From December 14 through January 5 tens of thousands of volunteers throughout the Americas will take part in what has become an annual family tradition: The 112th Audubon Society’s Annual Christmas Bird Count.
This is the longest-running wildlife census to assess the health of bird populations and help guide conservation action. And its success depends on families and students, birders and scientists, armed with binoculars, bird guides and checklists who go out on an annual mission to count our feathered friends.
And you don’t need to be a scientist to take part. The Christmas Bird Count relies on volunteers who join a “Count Circle,” which focus on specific geographical areas. Each circle is led by a Count Compiler so even if you are a beginning birder, you will be able to join a group that includes at least one experienced birdwatcher.
And if you live within the boundaries of a Count Circle, then you can make arrangements with a Count Compiler and then stay home and report the birds that visit your feeder.

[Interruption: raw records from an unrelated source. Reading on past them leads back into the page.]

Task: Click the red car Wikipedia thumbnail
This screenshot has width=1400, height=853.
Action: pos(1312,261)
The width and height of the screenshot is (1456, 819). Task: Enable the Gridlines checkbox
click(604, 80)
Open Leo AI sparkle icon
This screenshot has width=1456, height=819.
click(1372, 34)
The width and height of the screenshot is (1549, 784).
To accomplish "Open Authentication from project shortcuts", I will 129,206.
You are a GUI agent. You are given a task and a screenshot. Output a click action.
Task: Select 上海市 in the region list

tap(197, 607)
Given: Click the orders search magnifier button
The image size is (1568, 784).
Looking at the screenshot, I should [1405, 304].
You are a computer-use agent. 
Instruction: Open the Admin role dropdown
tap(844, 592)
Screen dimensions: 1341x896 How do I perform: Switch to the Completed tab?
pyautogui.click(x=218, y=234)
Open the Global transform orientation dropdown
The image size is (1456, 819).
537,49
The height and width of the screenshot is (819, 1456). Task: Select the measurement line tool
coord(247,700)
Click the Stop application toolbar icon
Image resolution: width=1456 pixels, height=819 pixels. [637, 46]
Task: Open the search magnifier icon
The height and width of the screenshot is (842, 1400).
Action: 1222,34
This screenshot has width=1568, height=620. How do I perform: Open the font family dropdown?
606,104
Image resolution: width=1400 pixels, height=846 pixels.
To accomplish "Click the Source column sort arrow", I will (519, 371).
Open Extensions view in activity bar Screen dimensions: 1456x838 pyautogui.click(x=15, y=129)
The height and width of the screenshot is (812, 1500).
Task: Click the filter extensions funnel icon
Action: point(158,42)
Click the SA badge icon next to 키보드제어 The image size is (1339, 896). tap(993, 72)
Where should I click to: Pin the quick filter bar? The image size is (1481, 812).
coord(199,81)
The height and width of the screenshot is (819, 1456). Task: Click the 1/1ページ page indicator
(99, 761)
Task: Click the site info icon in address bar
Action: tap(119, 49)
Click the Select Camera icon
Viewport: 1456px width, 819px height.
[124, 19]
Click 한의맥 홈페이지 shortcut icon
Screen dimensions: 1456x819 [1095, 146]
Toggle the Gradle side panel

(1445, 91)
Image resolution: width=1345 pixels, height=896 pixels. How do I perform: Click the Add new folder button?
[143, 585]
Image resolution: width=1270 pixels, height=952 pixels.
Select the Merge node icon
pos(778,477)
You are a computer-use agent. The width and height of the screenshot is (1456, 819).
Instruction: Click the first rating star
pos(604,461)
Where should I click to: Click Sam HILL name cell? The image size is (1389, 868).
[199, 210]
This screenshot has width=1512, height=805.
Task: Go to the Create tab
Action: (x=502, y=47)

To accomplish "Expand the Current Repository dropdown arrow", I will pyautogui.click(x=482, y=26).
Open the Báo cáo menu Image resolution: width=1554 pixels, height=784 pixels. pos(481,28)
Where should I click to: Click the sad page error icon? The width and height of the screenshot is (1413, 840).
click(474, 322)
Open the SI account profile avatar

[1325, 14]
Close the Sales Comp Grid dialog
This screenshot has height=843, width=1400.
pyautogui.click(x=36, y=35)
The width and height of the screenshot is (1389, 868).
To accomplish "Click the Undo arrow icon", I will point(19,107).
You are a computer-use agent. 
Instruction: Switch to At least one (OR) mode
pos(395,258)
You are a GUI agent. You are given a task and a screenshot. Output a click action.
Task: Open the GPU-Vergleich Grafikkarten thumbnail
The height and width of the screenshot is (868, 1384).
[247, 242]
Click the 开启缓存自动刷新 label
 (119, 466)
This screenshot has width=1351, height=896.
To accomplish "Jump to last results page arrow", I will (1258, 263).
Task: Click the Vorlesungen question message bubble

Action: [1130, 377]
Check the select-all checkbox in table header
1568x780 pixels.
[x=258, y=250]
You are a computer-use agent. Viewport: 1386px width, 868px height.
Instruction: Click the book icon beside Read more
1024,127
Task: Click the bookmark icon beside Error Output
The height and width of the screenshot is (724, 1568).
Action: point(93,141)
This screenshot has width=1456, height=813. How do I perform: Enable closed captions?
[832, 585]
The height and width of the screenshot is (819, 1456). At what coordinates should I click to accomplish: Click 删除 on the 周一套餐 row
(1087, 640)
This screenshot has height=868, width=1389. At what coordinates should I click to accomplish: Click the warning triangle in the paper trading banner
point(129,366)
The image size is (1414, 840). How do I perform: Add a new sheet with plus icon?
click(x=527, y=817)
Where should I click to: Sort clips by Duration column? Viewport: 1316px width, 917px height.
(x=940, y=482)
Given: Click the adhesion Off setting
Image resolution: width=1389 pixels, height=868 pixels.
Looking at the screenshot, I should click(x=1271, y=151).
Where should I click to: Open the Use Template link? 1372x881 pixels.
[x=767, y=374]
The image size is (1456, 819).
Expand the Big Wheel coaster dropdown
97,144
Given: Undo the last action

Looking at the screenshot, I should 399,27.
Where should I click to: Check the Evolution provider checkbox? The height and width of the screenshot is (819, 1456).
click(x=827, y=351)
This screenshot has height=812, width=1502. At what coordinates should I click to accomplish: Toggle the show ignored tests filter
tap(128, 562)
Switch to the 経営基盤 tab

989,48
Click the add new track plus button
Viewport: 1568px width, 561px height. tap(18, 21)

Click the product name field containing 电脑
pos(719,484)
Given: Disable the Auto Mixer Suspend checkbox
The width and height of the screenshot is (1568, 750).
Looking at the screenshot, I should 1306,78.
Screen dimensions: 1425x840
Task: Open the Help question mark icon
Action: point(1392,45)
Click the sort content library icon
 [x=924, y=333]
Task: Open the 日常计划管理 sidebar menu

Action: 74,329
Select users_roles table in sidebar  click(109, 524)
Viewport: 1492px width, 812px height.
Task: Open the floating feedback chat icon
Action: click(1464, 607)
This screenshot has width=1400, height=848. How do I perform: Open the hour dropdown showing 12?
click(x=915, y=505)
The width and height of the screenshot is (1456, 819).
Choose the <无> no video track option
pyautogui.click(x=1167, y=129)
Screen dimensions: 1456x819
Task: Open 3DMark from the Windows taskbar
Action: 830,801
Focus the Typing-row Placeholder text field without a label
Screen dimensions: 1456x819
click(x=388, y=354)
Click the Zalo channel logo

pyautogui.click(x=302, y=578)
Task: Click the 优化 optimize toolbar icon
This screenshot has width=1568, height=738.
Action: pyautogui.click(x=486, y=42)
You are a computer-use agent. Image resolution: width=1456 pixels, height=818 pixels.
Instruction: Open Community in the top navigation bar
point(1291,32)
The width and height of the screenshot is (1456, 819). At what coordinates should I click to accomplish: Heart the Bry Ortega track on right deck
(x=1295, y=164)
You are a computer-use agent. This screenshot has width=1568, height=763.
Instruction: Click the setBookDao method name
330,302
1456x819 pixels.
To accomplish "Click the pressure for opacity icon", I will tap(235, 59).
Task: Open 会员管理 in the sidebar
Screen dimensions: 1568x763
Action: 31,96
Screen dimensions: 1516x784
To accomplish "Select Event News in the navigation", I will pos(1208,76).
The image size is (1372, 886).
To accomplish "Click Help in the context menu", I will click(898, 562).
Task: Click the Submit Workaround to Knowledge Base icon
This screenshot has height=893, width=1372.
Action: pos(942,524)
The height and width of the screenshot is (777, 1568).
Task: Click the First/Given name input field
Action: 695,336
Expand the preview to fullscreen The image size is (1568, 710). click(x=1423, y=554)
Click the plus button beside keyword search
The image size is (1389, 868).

We’re not talking wild and exotic birds, here, although sometimes someone spies something really special. The tufted titmouse pictured above is actually a regular visitor to my backyard feeder, along with countless sparrows, chickadees, cardinals, and one super cool woodpecker.
Last year, a total of 2,215 counts and 62,624 people tallied over 60 million birds during the Christmas Bird Count. Counts took place in all 50 states, all Canadian provinces, plus 107 count circles in Latin America, the Caribbean, and the Pacific Islands. The first ever CBC tally was submitted from Haiti, where the count circle is located at Les Cayes, the birthplace of John James Audubon. In Colombia, the Audubon count is a crucially important monitoring system of biodiversity in the country.
There is a $5 fee per person per county for field participants. Feeder watchers do not need to pay the fee, and all observers 18 and under may count for free. These fees fund the program and help to cover the costs of generating materials for Compilers, producing an annual CBC summary issue, and maintaining the CBC website and database. If you’d like to take part in this season’s count, visit the Audubon website to find a Count Circle near you.